Earlier this year a budget crisis began bubbling to the surface with Winston-Salem/Forsyth County Schools which has now reached a crescendo. Just a sampling of the headlines alone tell a story of mismanagement by WS/FCS leadership.
March 26th in WGHP: “Winston-Salem Forsyth County Schools has $5 million budget deficit, could cut jobs, superintendent says”
March 27th in WGHP: “‘Buck stops with me’: Winston-Salem/Forsyth County Schools superintendent discusses budget deficit”
April 9th in WFMY: “‘I Apologize’: WS/FCS admits to $13M oversight as budget gaps widen”
April 22nd in WXII: “Winston-Salem/Forsyth County Schools Superintendent Tricia McManus announces retirement”
May 6th in WFMY: “NC officials demand action from Winston-Salem/Forsyth County Schools over $16 million budget shortfall”
May 9th in WFDD: “WS/FCS budget shortfall higher than projected”
May 13th in WGHP: “Teachers concerned about pay following $16 million Winston-Salem/Forsyth County Schools budget shortfall”
August 14th in WFMY: “‘Deep financial hole’ | Audit reveals causes of WS/FCS $46M budget deficit”
August 14th in WGHP: “State audit reveals Winston-Salem/Forsyth County Schools gave out $75 million in bonuses in 2022-23; no fraud, theft found”
August 20th in WXII: “WS/FCS Board of Education votes to eliminate 340 jobs, impacting more than 250 employees”
These stories and investigations by the state revealed that for seven years WS/FCS administration made errors such as not adjusting overall staffing to match the decreased student enrollment in WS/FCS.
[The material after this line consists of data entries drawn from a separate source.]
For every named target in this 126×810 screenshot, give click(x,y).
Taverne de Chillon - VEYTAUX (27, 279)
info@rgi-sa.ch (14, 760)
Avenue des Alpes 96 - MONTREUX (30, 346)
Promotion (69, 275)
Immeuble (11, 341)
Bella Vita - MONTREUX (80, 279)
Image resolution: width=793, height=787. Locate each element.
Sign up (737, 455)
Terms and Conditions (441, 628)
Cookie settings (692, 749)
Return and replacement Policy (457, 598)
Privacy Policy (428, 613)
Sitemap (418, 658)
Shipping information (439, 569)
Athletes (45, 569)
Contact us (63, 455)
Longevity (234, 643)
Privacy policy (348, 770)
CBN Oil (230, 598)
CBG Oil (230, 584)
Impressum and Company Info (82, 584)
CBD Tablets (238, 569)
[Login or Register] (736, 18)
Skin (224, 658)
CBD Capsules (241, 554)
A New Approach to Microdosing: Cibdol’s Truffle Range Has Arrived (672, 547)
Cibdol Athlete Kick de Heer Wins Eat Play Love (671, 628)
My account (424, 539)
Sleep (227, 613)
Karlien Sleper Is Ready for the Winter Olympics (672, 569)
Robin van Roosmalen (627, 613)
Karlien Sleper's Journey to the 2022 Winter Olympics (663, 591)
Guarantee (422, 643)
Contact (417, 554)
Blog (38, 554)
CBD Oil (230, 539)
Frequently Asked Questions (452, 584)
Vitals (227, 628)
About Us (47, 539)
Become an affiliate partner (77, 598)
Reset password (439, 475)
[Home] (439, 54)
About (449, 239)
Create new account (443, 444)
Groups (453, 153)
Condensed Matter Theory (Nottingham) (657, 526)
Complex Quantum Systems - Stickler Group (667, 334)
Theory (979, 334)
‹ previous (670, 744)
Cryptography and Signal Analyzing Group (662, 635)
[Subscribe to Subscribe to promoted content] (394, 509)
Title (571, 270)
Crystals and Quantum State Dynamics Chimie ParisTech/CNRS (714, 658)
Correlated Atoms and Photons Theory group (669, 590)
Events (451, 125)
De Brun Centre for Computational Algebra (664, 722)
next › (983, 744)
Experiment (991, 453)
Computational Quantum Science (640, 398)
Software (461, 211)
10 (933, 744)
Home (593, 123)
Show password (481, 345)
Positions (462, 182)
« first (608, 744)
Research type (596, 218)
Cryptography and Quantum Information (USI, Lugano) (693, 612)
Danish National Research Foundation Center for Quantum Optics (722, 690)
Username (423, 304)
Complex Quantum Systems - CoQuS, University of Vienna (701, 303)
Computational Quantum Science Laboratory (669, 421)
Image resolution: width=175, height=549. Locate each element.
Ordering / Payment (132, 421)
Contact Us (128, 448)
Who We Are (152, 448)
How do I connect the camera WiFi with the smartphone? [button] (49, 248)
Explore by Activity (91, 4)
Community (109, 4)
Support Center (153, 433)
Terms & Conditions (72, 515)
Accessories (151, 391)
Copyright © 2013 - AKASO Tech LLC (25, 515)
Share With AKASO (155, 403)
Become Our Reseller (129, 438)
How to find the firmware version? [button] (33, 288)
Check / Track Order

WS/FCS leadership also overspent its budget so frequently that from July 1st, 2024 to May 9th, 2025 alone the school system administration manually overrode 311 separate times.
Perhaps most exemplary of the school system’s mismanagement, the district was five months late on turning over the results of an audit due in November 2024, not submitting it until May 2025. In that time the problem only deepened.
A few weeks ago we shared about a series of WRAL articles on how Wake County Public School System (WCPSS) has a $200 million backlog in HVAC maintenance created by the district’s spending priorities, spending a grand total of zero dollars of the $172.8 million from the federal government meant to address this backlog. Similarly, WS/FCS used COVID-era federal grants to fund jobs with no plan for what to do when that temporary funding dried up.

Our warning then for WCPSS rings true today for WS/FCS: The mismanagement is extraordinarily similar to the tax-and-spend liberal budgeting at the state level in the 2000s that wrecked the state’s budget. Liberal legislators frequently used non-recurring funds to pay for recurring budget line items – coupled with their high tax policies – when a recession came so did layoffs, furloughs and salary freezes.
Now WS/FCS is faced with tens of millions in debt, hundreds of laid off employees, and hundreds more furloughed staff. The biggest area of staff cuts impacted Exceptional Children programs, with 61.9 EC teachers and 97 EC teacher assistants let go.
Leaders in Forsyth County would be wise to examine the responsible choices made by conservatives at the North Carolina General Assembly made starting in 2011. Pay off the debt, fund the real needs of the system, and keep spending aligned with reality.